So what I am trying to do is to is to get a good, firm view around which queries are using Table Spools.

I know Jonathan Kehayias has probably written the most around “Extended Events”.  And, I know he probably has something I can use.  But, I do not have it like that as I do not always have friends in High places…So I can not call or look in his cheat sheets.

All I can do is “Check out his demo(es)” @ http://sqlblog.com/blogs/jonathan_kehayias/.

Specifically, I am trying to comb through his “XEvent a Day”.  I mean he has an entry for each day; and he did not take a Leap Feb.  

Taking about high achievers and extra credits –  He did all 31.

Here is what I came up for Spools…


SET TRANSACTION ISOLATION LEVEL READ UNCOMMITTED
GO

;WITH XMLNAMESPACES(DEFAULT N'http://schemas.microsoft.com/sqlserver/2004/07/showplan')

select 

          tblIn.plan_handle
        , tblIn.PhysicalOp        
        , tblIn.LogicalOp                
        , tblIn.useCounts
        , tblSQLText.text
        , tblQueryPlan.query_plan

from
(

  SELECT 

          cp.plan_handle
        , avg(cast(cp.usecounts as bigint)) as useCounts
        , max(operators.value('@PhysicalOp','nvarchar(50)'))
               as PhysicalOp
        , max(operators.value('@LogicalOp','nvarchar(50)'))
               as LogicalOp

   FROM sys.dm_exec_cached_plans cp

   CROSS APPLY sys.dm_exec_query_plan(cp.plan_handle) qp

   CROSS APPLY query_plan.nodes('//RelOp') rel(operators)

────────────────────

_DIRECTIVES:_
- 1) Answer these questions from the post on table spools:
(a) Who does the writer say has probably written the most about Extended Events?
(b) Which series of daily entries is the writer combing through?
(c) What transaction isolation level does the query set?
- 2) Do these statements agree with the post on table spools? Answer yes or no for each, and quote the words that decide it.
(a) The writer can look in Kehayias's cheat sheets.
(b) The inner query reads from sys.dm_exec_cached_plans.
(c) The useCounts column is computed with max.
- 3) From the post on table spools, extract everything from "So what I am" down to "did all 31.".
The records have no connection to the post on table spools.

────────────────────

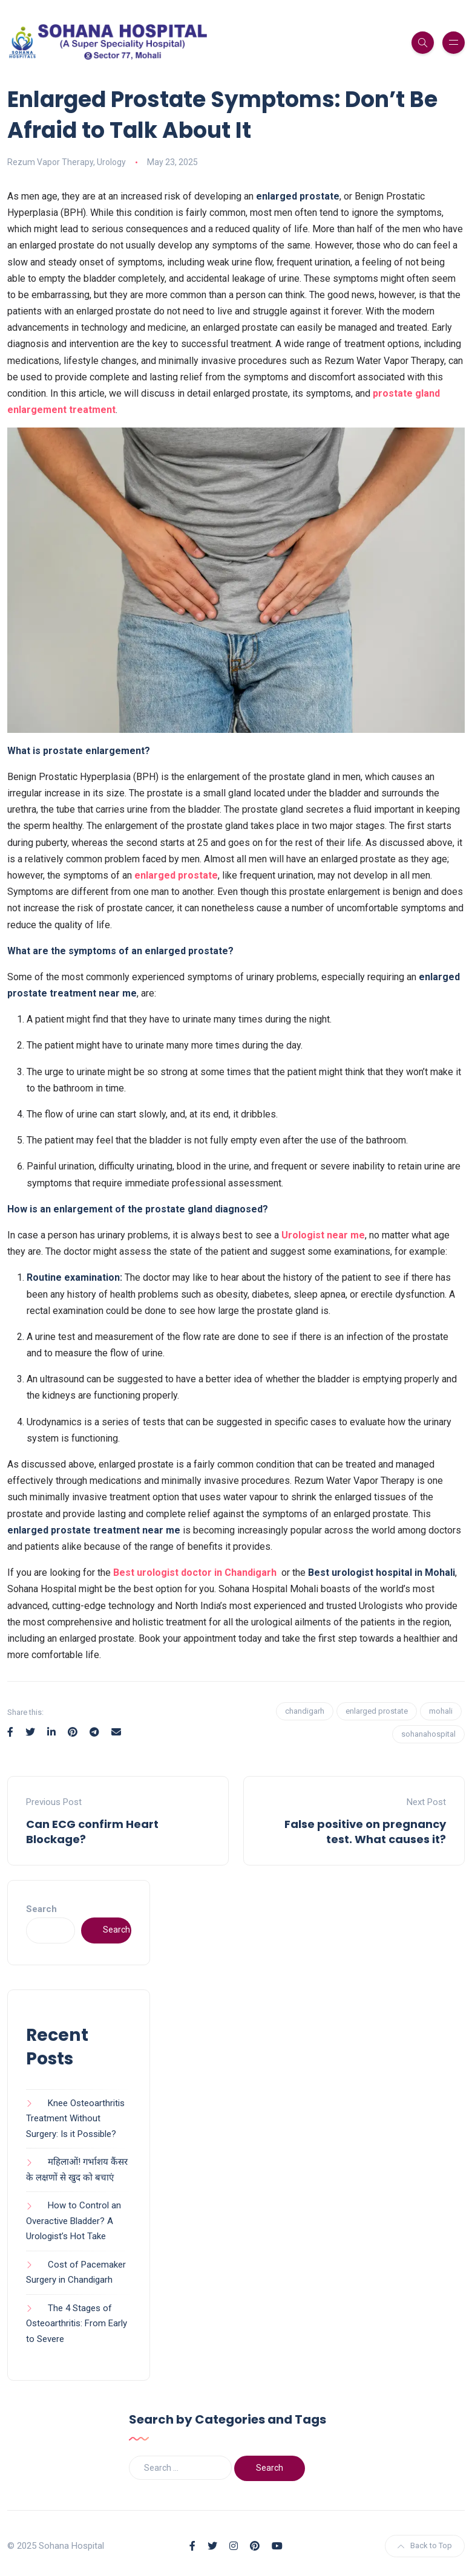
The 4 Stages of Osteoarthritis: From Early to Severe (76, 2323)
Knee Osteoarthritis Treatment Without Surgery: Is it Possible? (75, 2118)
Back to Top (425, 2545)
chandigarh (304, 1711)
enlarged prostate (176, 875)
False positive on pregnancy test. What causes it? (365, 1832)
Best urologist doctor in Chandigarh (196, 1572)
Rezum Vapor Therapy (50, 162)
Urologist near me (323, 1235)
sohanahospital (428, 1733)
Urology (111, 162)
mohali (441, 1711)
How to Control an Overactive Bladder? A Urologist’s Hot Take (73, 2221)
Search (41, 1909)
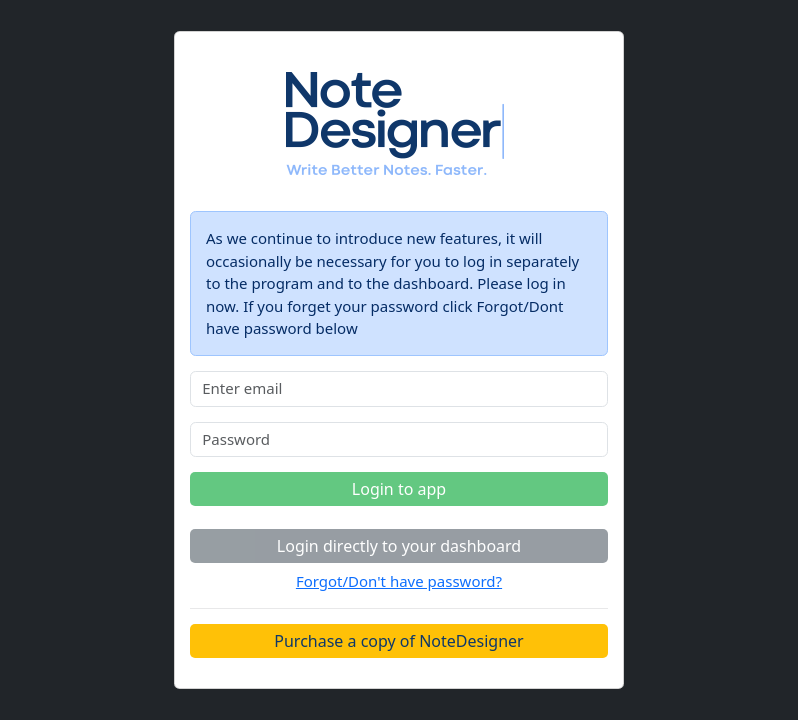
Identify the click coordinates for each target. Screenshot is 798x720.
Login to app (399, 489)
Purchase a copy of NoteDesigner (398, 641)
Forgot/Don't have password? (399, 581)
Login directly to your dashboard (399, 546)
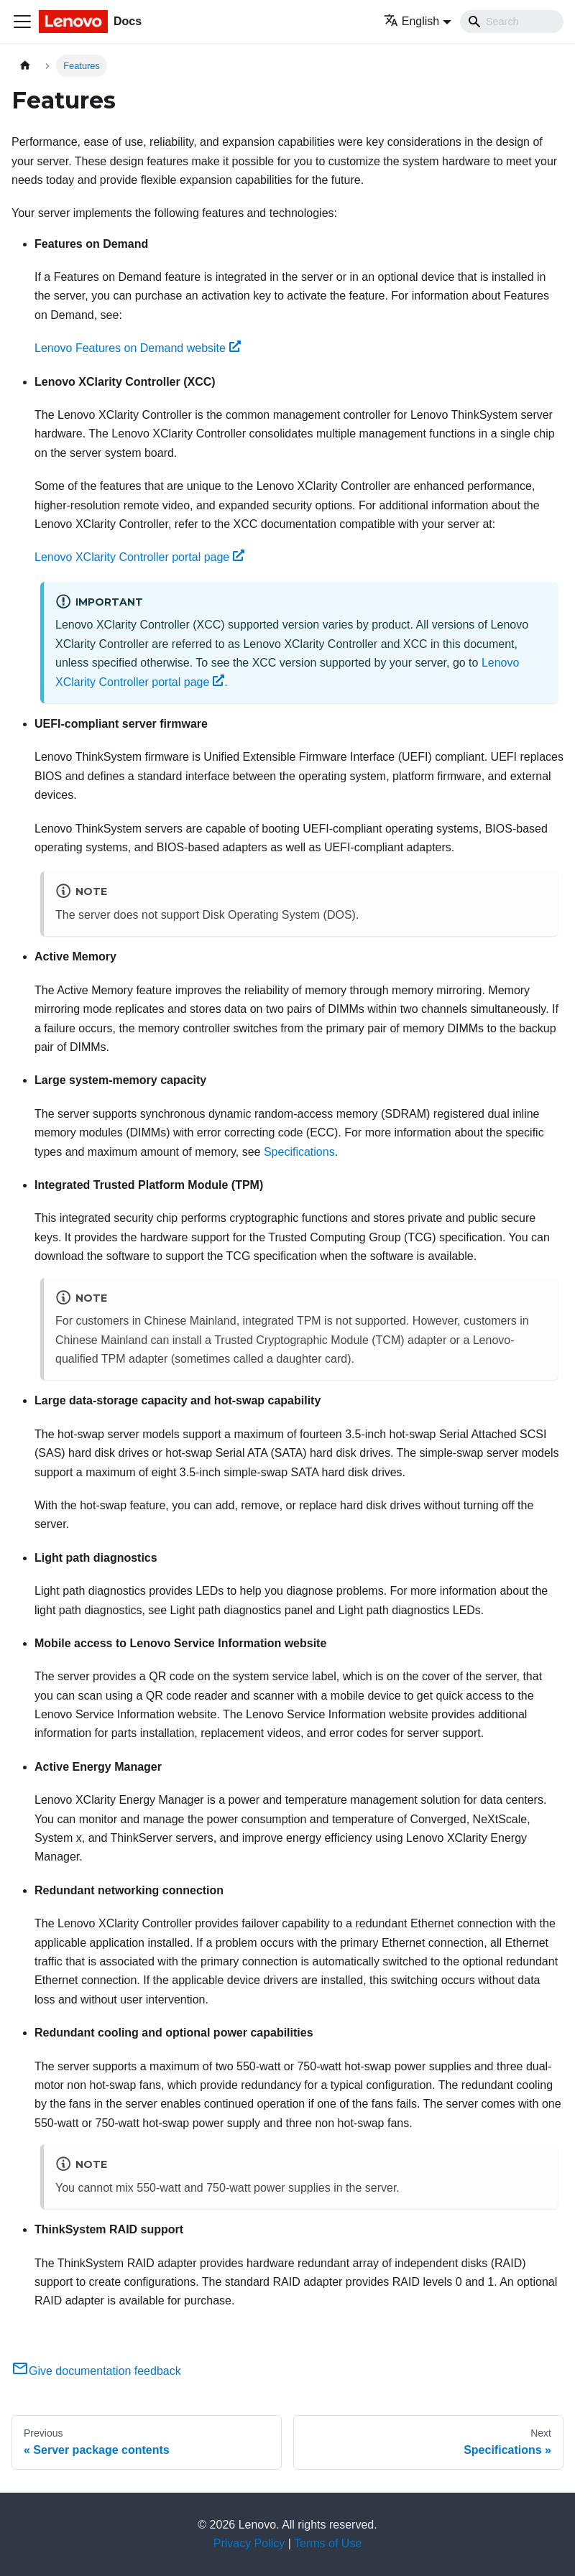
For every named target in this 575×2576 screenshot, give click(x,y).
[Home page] (25, 66)
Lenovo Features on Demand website (137, 348)
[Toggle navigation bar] (22, 21)
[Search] (512, 21)
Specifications (299, 1152)
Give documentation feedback (96, 2371)
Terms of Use (328, 2543)
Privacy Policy (249, 2543)
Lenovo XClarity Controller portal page (139, 557)
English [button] (411, 21)
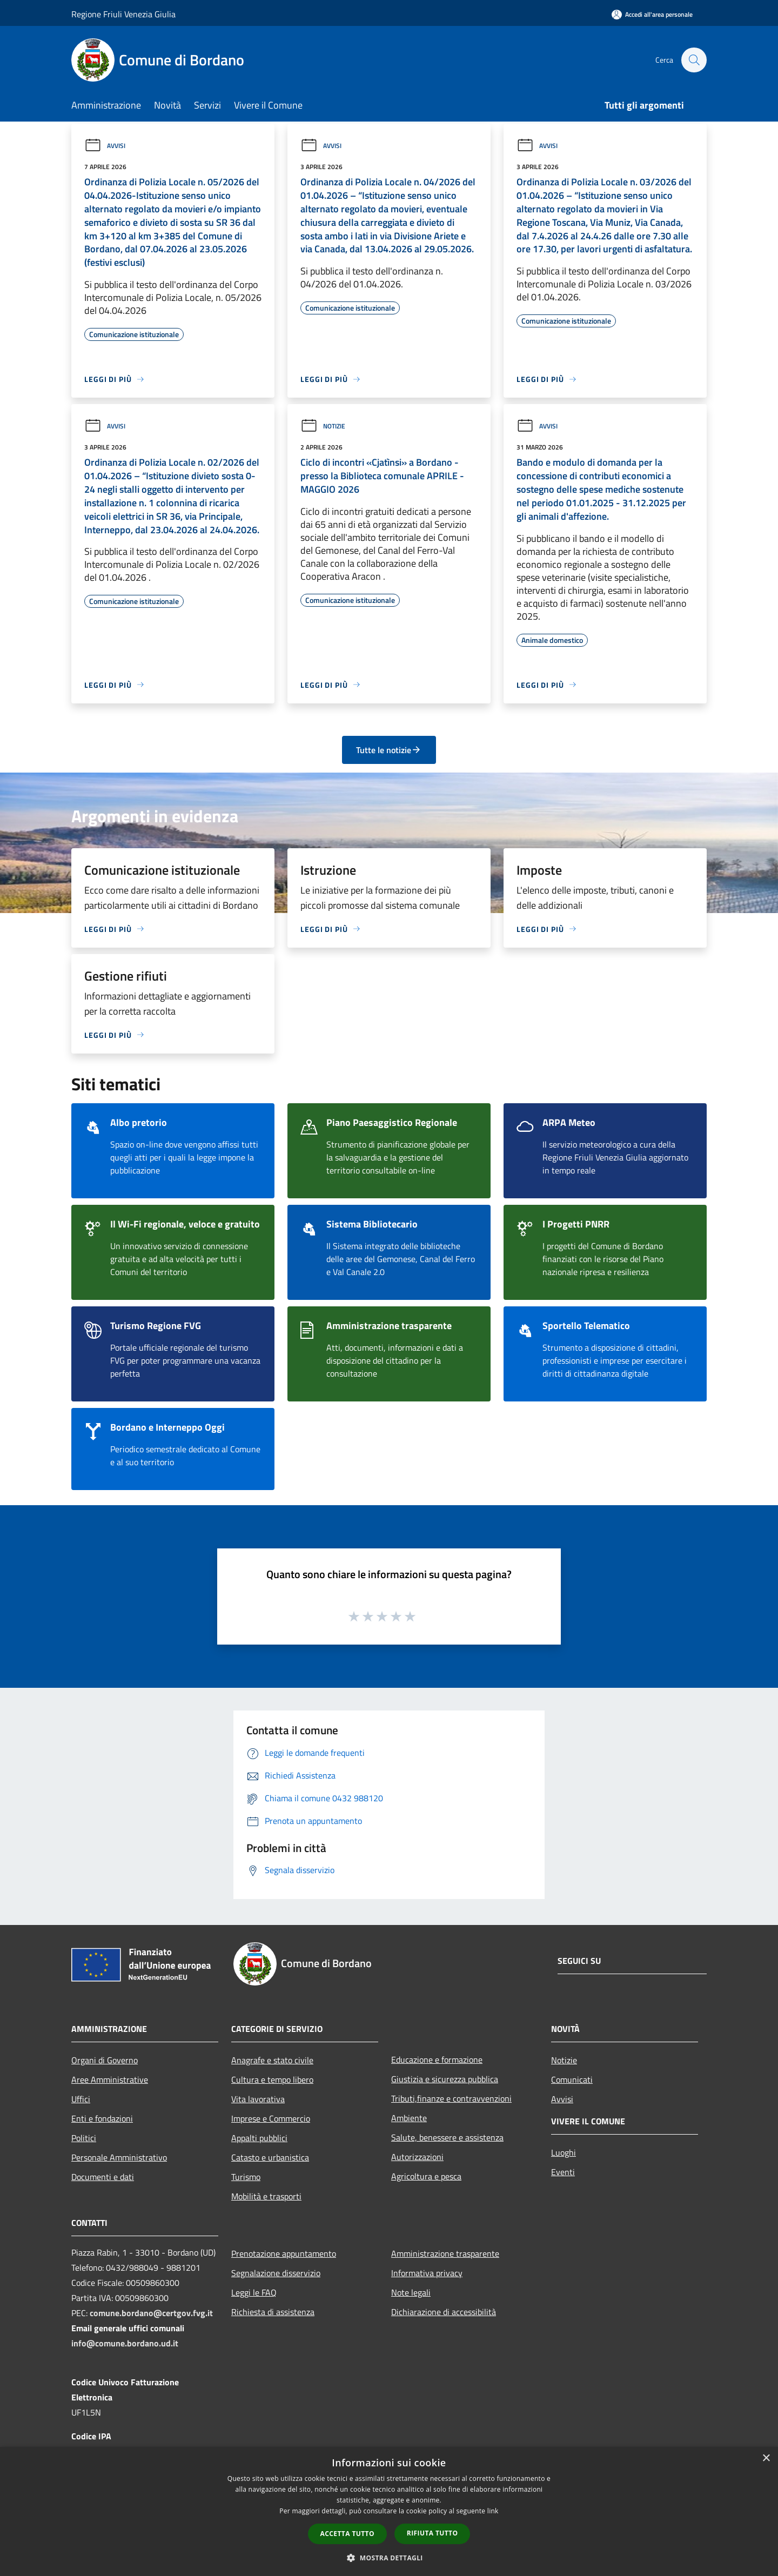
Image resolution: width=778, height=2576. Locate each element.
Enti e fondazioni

────────────────────

_EXERCISE ANSWERS:_
- 1)
(a) Jonathan Kehayias
(b) "XEvent a Day"
(c) READ UNCOMMITTED

- 2)
(a) No: "So I can not call or look in his cheat sheets."
(b) Yes: "FROM sys.dm_exec_cached_plans cp"
(c) No: "avg(cast(cp.usecounts as bigint)) as useCounts"

- 3)
So what I am trying to do is to is to get a good, firm view around which queries are using Table Spools.

I know Jonathan Kehayias has probably written the most around “Extended Events”.  And, I know he probably has something I can use.  But, I do not have it like that as I do not always have friends in High places…So I can not call or look in his cheat sheets.

All I can do is “Check out his demo(es)” @ http://sqlblog.com/blogs/jonathan_kehayias/.

Specifically, I am trying to comb through his “XEvent a Day”.  I mean he has an entry for each day; and he did not take a Leap Feb.  

Taking about high achievers and extra credits –  He did all 31.